作り手のところに足繁く通って、素材や採寸、作り方などについてひたすら教えてもらいました。
ーー靴以外にも関われるファッションの会社に勤めることは選択肢になかったのですか?
会社員の立場では、当たり前ですが会社の方針に沿ったものを売らないといけない。いまのこの店は、私が自信をもっておすすめできるものしか、最初から置きません。それに、お客さんが検討しているネクタイとスーツの組み合わせがイマイチだったら、その組み合わせは似合わないですよ、と個人の意見としてきちんとお答えします。
ーー買ってもらうための接客ではなく、プロデュースのための接客だと。
会社員だったら、売上のために必要以上に勧めることもあるかもしれません。この店では、そんなことはしたくないんです。
ーーとても信頼感がありますね。
高校生の頃に「渋カジブーム」が起き、アメ横や渋谷にあるアメカジのお店に通っていました。そこで店主のおやじさんに「そんなの似合わない」「ださいぞ」なんて言われながら、ファッションについて学ばせてもらったものです。

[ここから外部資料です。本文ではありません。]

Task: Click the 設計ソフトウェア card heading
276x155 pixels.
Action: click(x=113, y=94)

いまとなっては私があのときのおやじさんの立場ですね。ファッションについて学ぶために、このお店に通っていただける関係も大事にしたい。なんでもかんでも無責任に「お似合いです」と言うことはせず、似合わないものは似合わないとお伝えできる。そんな誠実に向き合える関係が理想です。
格安物件・在庫ナシ 開業しやすい環境が整っていた
ーーお店の雰囲気も素敵です。この場所に店舗を構えた理由はありますか?実はこの建物は親戚が所有しています。一階部分が使われておらずボロボロの状態でした。独立の話をしたら、使わせてもらえることに。個人の資金だけで路面店を持つことはかなり大変です。リフォームはしましたが、なんとか自分の蓄えだけで始めることができました。

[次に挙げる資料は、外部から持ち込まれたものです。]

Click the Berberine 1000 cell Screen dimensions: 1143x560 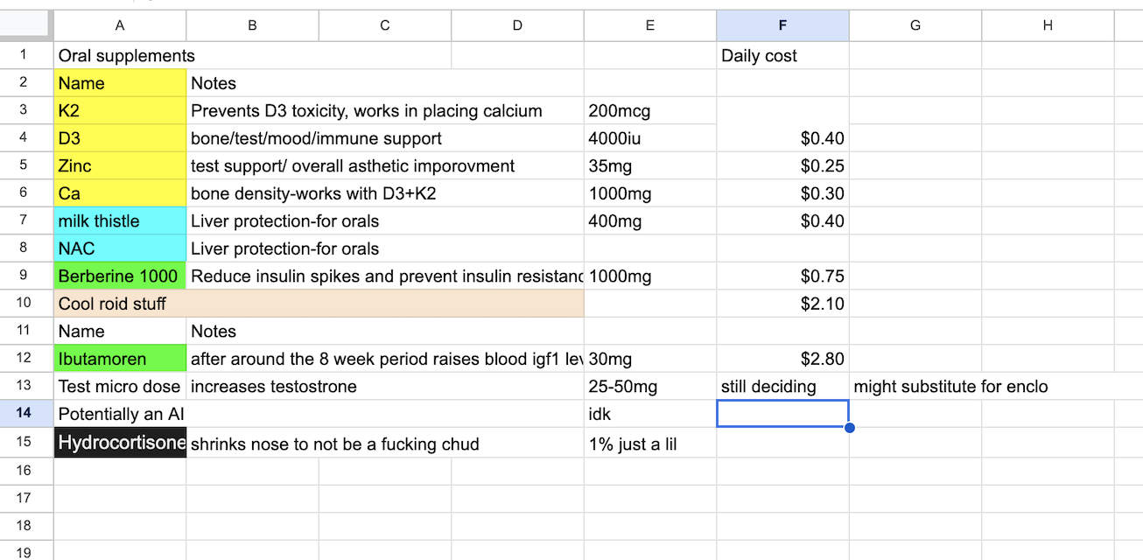tap(120, 277)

ーーなるほど。開業当時、仕入れのための資金はどう工面されたのですか?
オーダーメイドのお店なので在庫はありません。受注してから製作するので、製品在庫はゼロ。店頭にあるのはサンプル品です。新型コロナの影響でお客さまの来店は減りましたが、売上がゼロなら仕入れもゼロです。
ーーひとりでも開業しやすい条件が揃っていたんですね。
ランニングコストは、家賃と、あとは水道光熱費くらい。一人で切り盛りしているので人件費もかかりません。
量販店であれば立地で商売する必要がありますよね。通行量で勝負し、たくさんのお客さんにたくさんのものを買ってもらう商売。それに比べ当店は、ファッションが好きな方がわざわざ足を運んでくださるんです。一日一人でもご来店いただき、一着スーツをオーダーしてもらえばそれでやっていけます。
ーー開業当初からすぐにお客さんに来てもらえたのですか?
最初は集客が大変でした。靴メーカーのお仕事だったので、スーツを買うお客さまを抱えていたわけではありません。常連のお客さまがゼロの状態からのスタートです。最初の1〜2カ月、ずっとSNSで情報発信を続けましたが、不安はありましたね。
ーーSNSでの集客は勉強されたのですか?
勉強というほどでもないです。前職で自社製品をSNSで発信する仕事もしていたので、それが役に立ちました。
好きだからこそ、こだわりは曲げたくない
ーー独立前後でよかったこと、悪かったことはありますか?
会社員時代に比べて、不安定ではあります。来月から急に来店がゼロになる可能性だってあります。新型コロナの状況が続けば、洋服なんて買っている場合じゃない、という世の中になってしまうかもしれない。その不安定さとは、今後も付き合っていかないといけない。
一方で、サラリーマン時代と違って、すべて自分の判断で仕事ができます。その判断が積み重なると、お店の色となって、その色を気に入ってくださったお客様が継続して来店してくださるようになる。
ファッションが好きなので、こだわりも強い。そのぶん、そのこだわりに背くのはとてもつらい。せっかく好きなことを仕事にしているのだから、徹底してこだわりたいです。妥協はしたくない。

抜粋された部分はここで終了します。